An IEP is a written statement of the educational program designed to meet a child’s individual special education needs. It sets reasonable learning goals for the child and states the services that the school district will provide for the child to reach these goals. An IEP is based on state regulations that must be consistent with the Federal Individuals with Disabilities Education Act (IDEA). States provide funding that partially reimburses local school districts for the cost of special education services provided by an IEP.
A 504 Plan is based on the ADA (Americans with Disabilities Act), which is a Federal anti-discrimination law. Section 504 protects the rights of students with disabilities in programs and activities that receive federal funds from the U.S. Department of Education. It requires a school district to provide a “free appropriate public education” (FAPE) to each qualified student with a disability who is in the school district’s jurisdiction, regardless of the nature or severity of the disability.
A major difference from an IEP is that there is no federal or state funding to reimburse school districts for the expense of services provided under a 504 Plan.
An Individualized Education Plan (IEP) and a 504 Accommodation Plan are both legal documents based on federal laws. These documents are generated to assist students with disabilities who attend schools that receive federal funding. Which of these documents is the most appropriate for a student with TS is complicated by regulations that vary from state to state, inconsistent school policies, and the specific needs of the particular student. Both an IEP and 504 Plan should be based on the results of an education assessment/evaluation and the student’s needs.
Both IEPs and 504 Plans have advantages and disadvantages depending on the situation. There are specific guidelines regarding eligibility. A diagnosis of TS does not automatically make a child eligible for either an IEP or 504 Plan. Generally, if a student needs services that involve an additional person who provides significant support, an IEP will be written. If, however, the student needs accommodations and/or modifications that provide equal access to an education similar to that given to students without disabilities, a 504 Plan may be sufficient to meet his/her needs.

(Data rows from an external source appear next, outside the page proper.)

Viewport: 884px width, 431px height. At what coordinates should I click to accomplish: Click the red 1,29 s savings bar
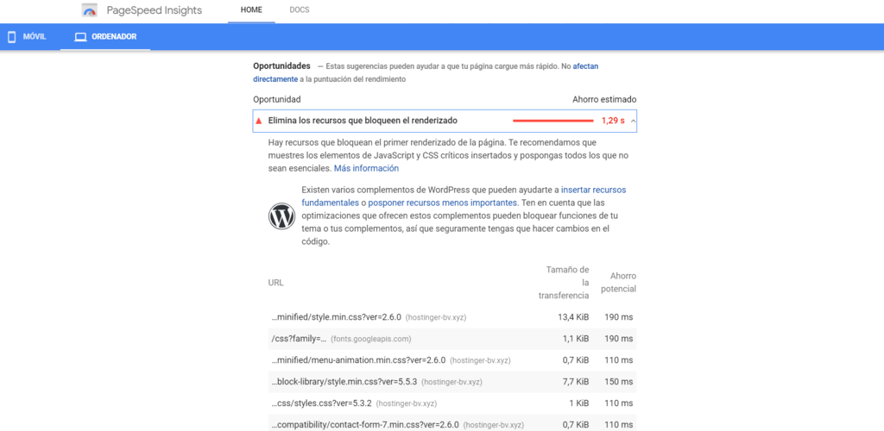553,121
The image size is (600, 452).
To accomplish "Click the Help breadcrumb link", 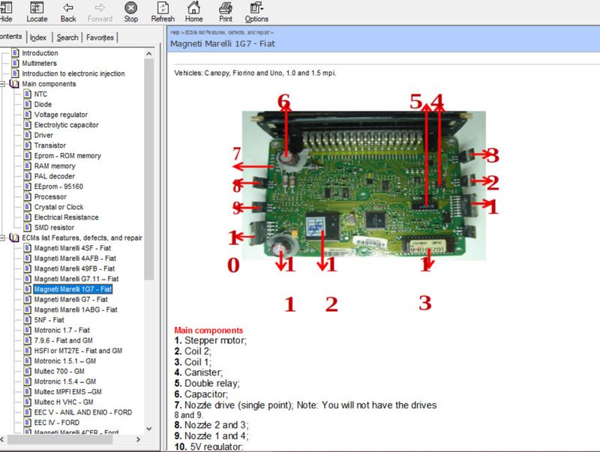I will coord(175,32).
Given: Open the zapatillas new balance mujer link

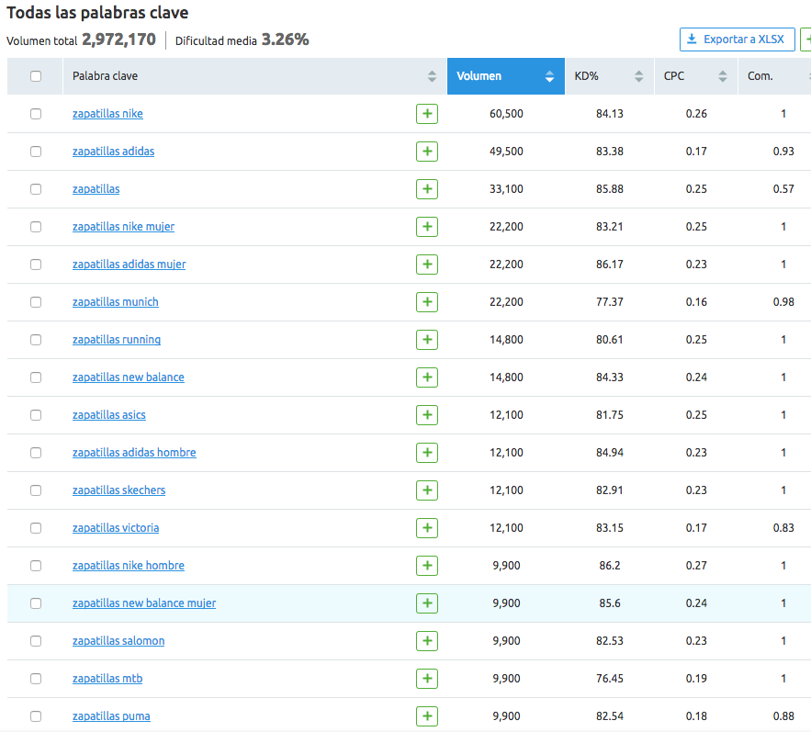Looking at the screenshot, I should pos(144,603).
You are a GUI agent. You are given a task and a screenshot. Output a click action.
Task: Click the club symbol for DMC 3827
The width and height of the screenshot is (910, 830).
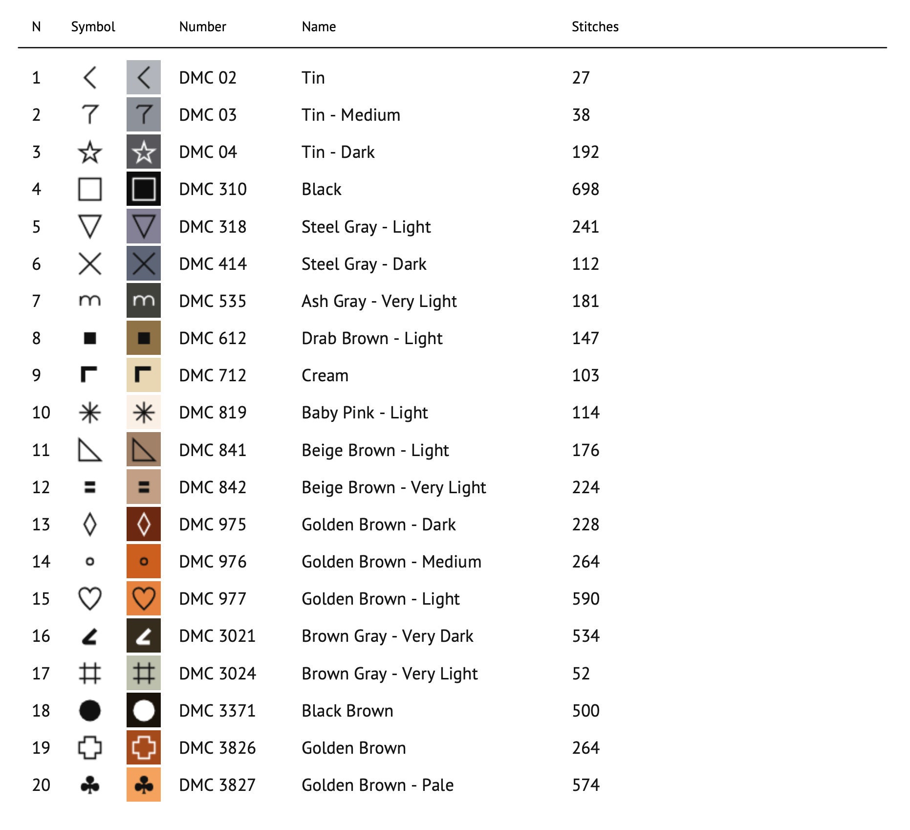90,785
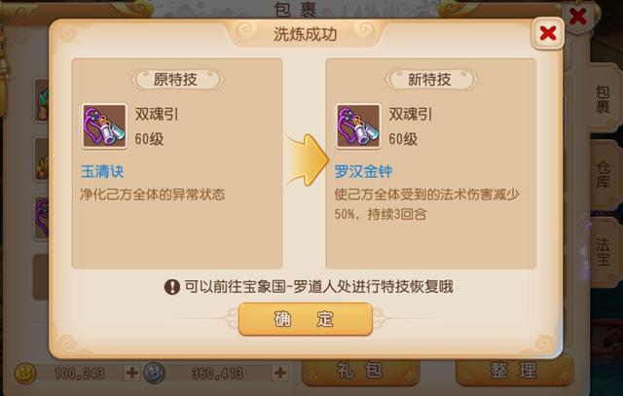Add silver currency with plus icon
The height and width of the screenshot is (396, 623).
click(280, 373)
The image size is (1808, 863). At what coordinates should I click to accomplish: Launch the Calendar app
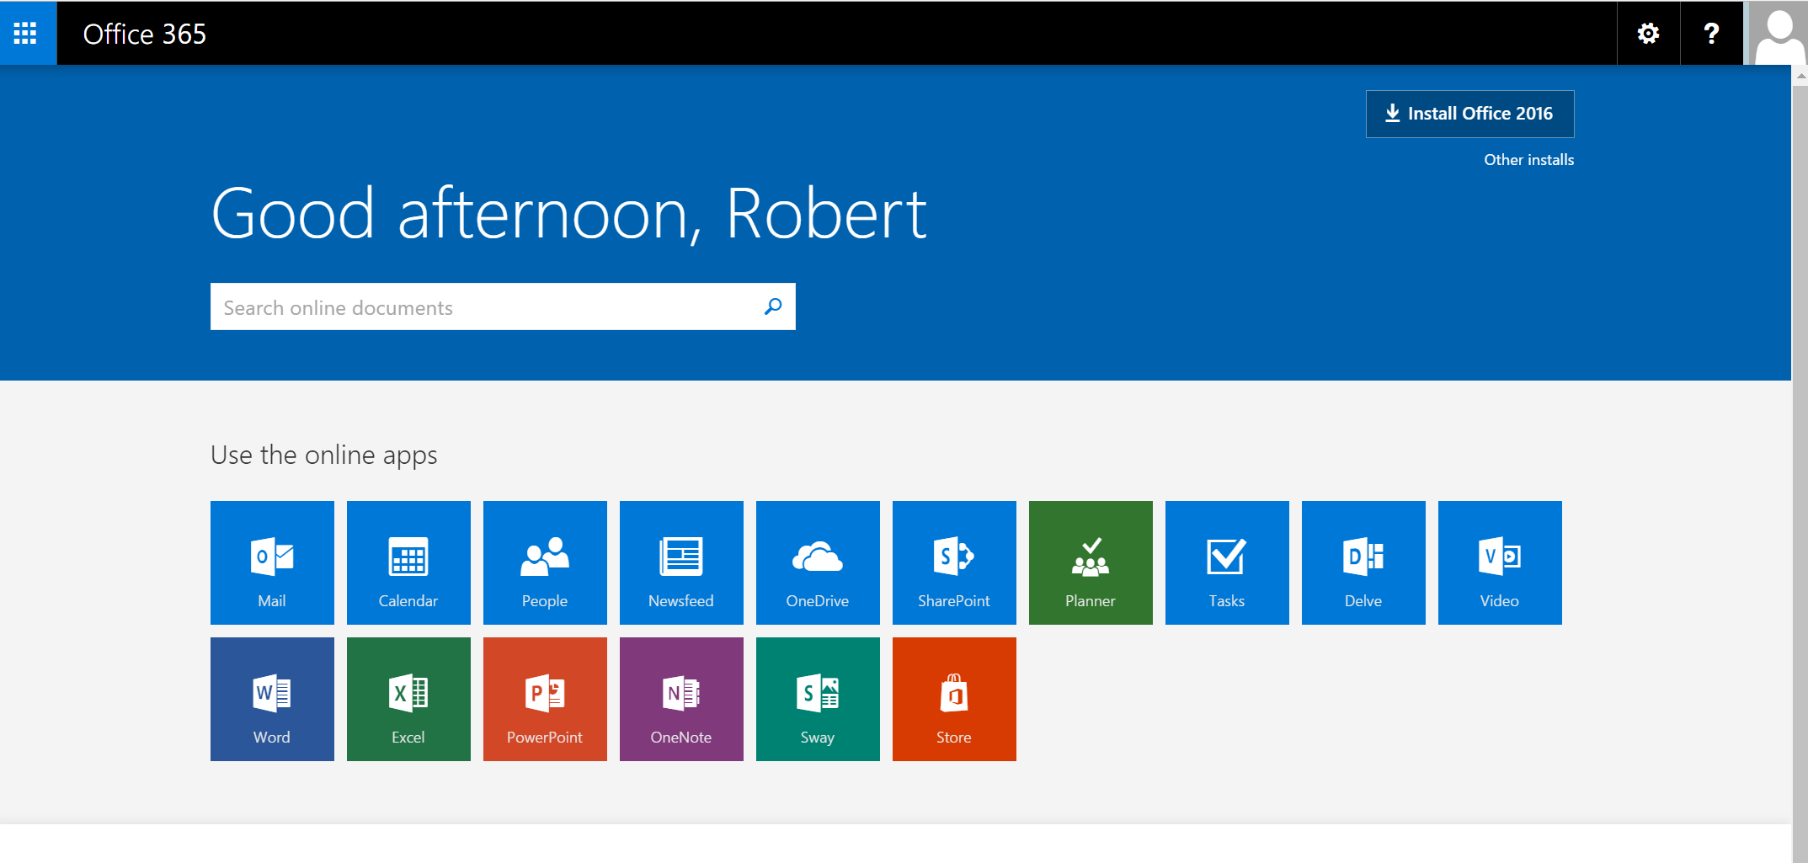click(x=408, y=562)
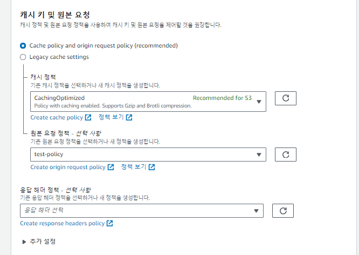Viewport: 359px width, 255px height.
Task: Open the Create cache policy link
Action: 57,118
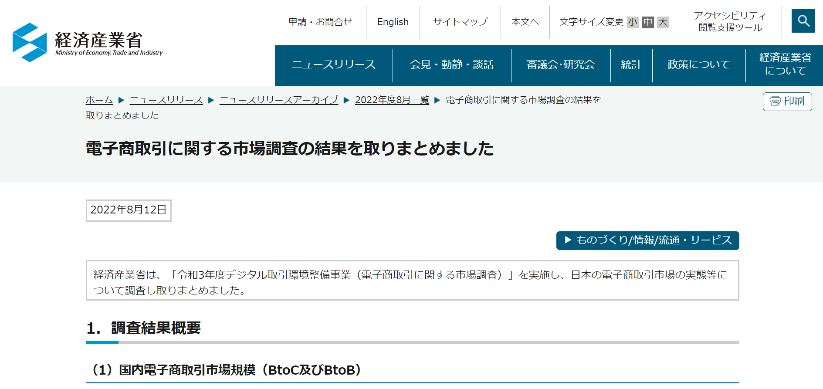Open the サイトマップ link
Image resolution: width=823 pixels, height=389 pixels.
coord(460,22)
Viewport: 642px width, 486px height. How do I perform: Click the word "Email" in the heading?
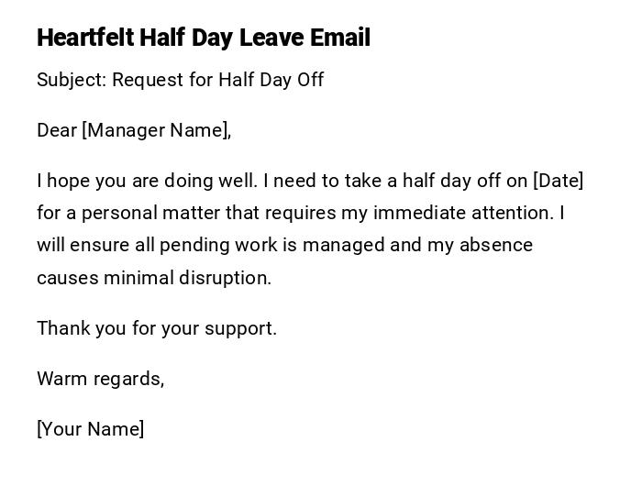click(338, 38)
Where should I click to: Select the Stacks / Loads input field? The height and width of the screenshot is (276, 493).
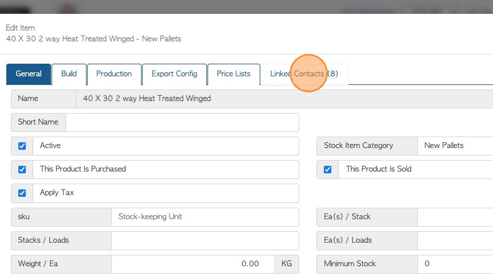205,240
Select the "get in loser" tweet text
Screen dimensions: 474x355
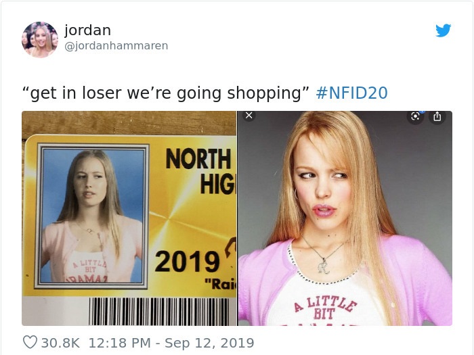click(166, 93)
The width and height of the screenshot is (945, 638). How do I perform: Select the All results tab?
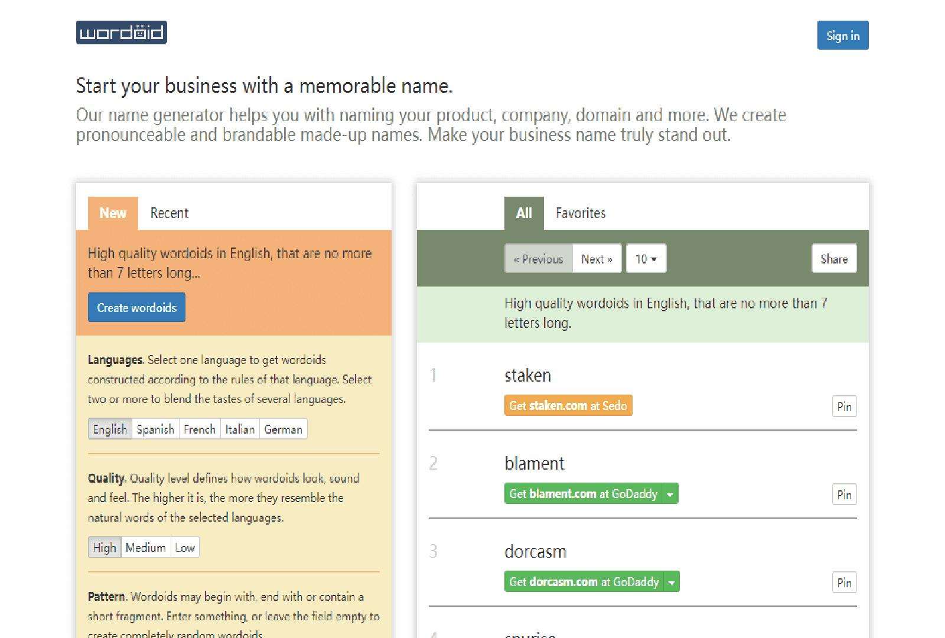click(524, 213)
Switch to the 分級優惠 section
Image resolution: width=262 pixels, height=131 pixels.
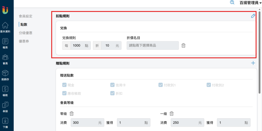pos(26,33)
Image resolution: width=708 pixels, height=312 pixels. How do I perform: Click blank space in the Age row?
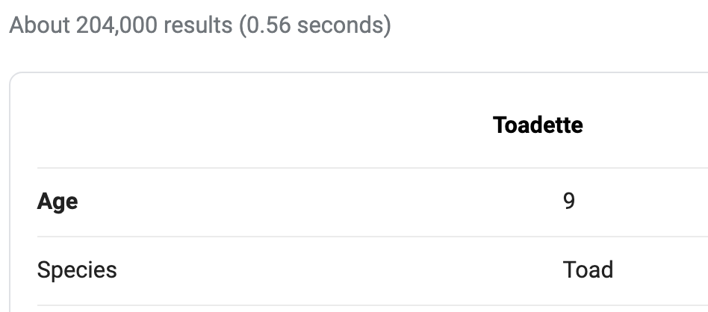point(316,202)

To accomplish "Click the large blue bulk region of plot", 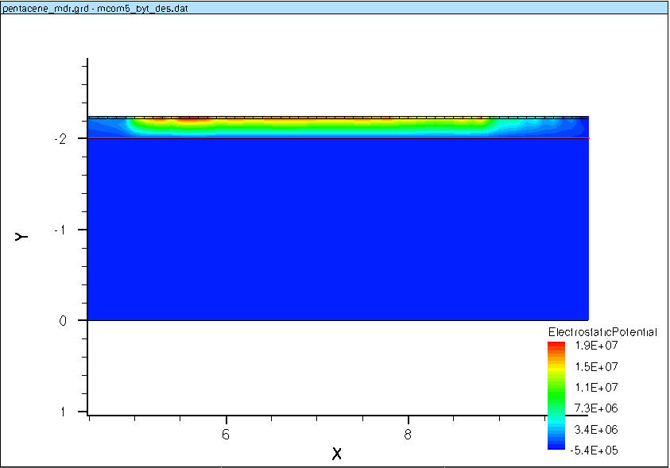I will pyautogui.click(x=338, y=230).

IEPs are based on detailed parameters that are regulated by state education departments. These include specific criteria regarding eligibility, individuals involved in creating an IEP, how it is to be written, and when it must be reviewed. For a child to be eligible for services under an IEP, the disability must adversely affect the student’s educational performance. TS is included in the definition of ‘Other Health Impairment’ and generally is the definition under which students with TS are classified.
504 Plans are less regulated. This sometimes allows for increased creativity, which often is helpful in meeting the unique needs of children with TS.
If the student requires accommodations or modifications such as extended time, test/quizzes in a separate location, use of computer, or homework modification, then a 504 Plan may be sufficient. However, if special education services are necessary, such as counseling, consultant teacher, resource room support, speech or occupational therapy support, then an IEP may be necessary.
Before developing an effective support plan, there are a few important factors to keep in mind:
Be prepared: The Tourette Association suggests that the education team read the article titled Understanding Behavioral Symptoms in Tourette Syndrome: TS is More than Tics prior to developing a plan. This article provides a brief overview of many of the related difficulties that are common for students with TS.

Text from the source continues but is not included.